The Minister for Presidency, Hon. Milly Babalanda has defended her decision to have former board members of the Uganda Printing and Publishing Company (UPPC) interdicted.
Appearing before the Committee on Commissions, Statutory Authorities and State Enterprises (Cosase) on Tuesday, 28 March 2023, said the board members and some staff were complicit in embezzling and corruption.
She added that this followed an investigation prompted by a whistleblower’s report.
The committee summoned the minister over allegations that she had given herself the authority to carry out duties of the board of governors for UPPC following dismissal of the old board.
Babalanda interdicted the then Managing Director of UPPC, Tom Davis Wasswa along with three other members of the board in 2021. They included, Victoria Namulondo, Catherine Ayebare and John Baptist Ahimbisibwe, the head of finance.

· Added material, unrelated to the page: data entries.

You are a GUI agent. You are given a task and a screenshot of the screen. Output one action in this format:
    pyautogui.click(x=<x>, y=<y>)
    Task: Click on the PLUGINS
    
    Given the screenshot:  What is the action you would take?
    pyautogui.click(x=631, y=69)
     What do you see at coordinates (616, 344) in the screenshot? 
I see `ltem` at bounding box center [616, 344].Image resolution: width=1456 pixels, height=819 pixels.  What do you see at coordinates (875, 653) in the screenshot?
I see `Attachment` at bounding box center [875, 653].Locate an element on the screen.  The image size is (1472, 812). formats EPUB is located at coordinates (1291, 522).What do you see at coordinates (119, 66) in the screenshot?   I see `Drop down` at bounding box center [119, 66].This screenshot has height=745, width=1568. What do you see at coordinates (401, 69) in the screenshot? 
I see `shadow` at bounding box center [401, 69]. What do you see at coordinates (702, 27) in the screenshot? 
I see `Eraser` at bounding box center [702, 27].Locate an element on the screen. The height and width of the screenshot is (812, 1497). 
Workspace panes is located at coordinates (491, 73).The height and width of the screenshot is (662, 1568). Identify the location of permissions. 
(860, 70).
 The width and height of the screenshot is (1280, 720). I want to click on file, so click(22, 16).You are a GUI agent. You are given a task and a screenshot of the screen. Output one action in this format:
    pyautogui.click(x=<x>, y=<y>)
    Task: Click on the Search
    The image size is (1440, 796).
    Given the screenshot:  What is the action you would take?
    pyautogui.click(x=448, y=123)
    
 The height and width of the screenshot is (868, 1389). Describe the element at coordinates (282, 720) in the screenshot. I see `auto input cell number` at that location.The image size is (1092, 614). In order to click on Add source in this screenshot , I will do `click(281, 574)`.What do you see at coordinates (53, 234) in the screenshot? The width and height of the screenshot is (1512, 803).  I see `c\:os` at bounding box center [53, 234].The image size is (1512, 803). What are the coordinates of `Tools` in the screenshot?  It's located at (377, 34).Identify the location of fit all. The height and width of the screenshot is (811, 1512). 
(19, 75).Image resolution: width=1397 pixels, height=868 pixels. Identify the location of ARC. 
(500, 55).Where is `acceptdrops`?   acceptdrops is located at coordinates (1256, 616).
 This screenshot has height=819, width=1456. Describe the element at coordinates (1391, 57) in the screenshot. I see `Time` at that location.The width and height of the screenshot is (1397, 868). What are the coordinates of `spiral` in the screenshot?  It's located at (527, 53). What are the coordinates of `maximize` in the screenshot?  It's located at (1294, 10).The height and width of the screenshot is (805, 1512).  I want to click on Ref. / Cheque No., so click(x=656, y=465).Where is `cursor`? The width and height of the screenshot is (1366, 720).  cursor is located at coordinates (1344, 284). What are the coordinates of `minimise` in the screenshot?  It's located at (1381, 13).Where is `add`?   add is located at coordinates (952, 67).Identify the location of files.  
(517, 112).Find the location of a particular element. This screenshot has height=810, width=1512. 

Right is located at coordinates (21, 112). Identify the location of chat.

She added that while pursuing the matter, Wasswa tendered in his resignation while a few others who she did not name flew out of the country, evading the investigations.
The Chairperson of the Committee, Hon. Joel Ssenyonyi, questioned the minister on how she acquired the powers to carry out the duties of the board without any legal provision.
“There is no clause in the Act instituting UPPC or any suggestion in the instruments governing UPPC that grant you the power to do the work of the board. Perhaps, you should have appointed an interim board as it would be easier to explain,” Ssenyonyi added.
Babalanda said that the board had been interdicted for over a year and that with the bureaucracies of appointing a new board, she elected to stand in as the supervisor of the institution.
“I had to stand in to undertake the responsibilities of the board to avoid paralysing the work of the institution while pursuing appointing a new one,” she added.
The Principal Human Resource Officer in the President’s Office, Herbert Atuhaire added that without an express legal provision on the matter, the minister was encouraged to step-in in absence of the board.